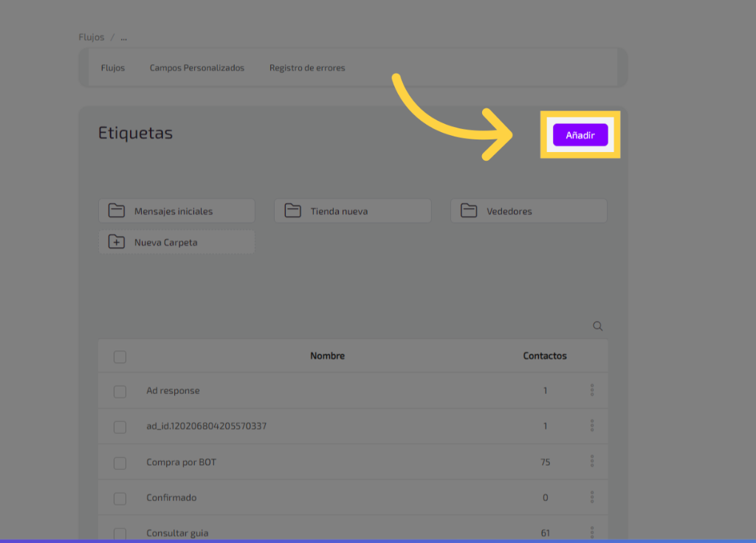The image size is (756, 543).
Task: Create a folder with Nueva Carpeta
Action: (x=176, y=242)
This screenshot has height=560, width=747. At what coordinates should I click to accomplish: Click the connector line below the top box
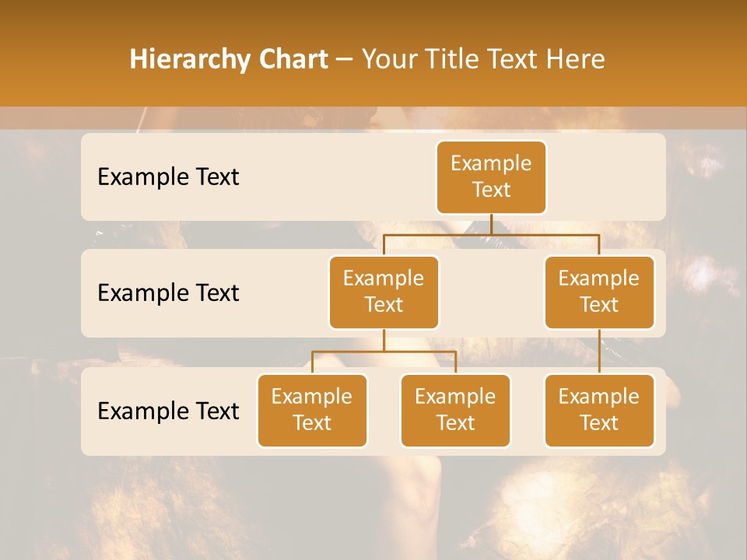pyautogui.click(x=491, y=224)
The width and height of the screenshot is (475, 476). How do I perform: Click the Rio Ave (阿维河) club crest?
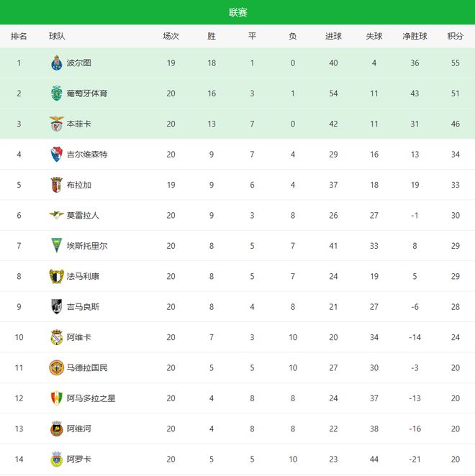[57, 429]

+ + + +

→ Problem statement: Retype only the lines from the line with "This screenshot has" through the last line of the data. Keep both ends and skip the pictures.

→ Task answer:
This screenshot has height=560, width=747. At what coordinates should I click to accomplish: Click the connector line below the top box
pyautogui.click(x=491, y=224)
The width and height of the screenshot is (475, 476). How do I perform: Click the Rio Ave (阿维河) club crest?
[57, 429]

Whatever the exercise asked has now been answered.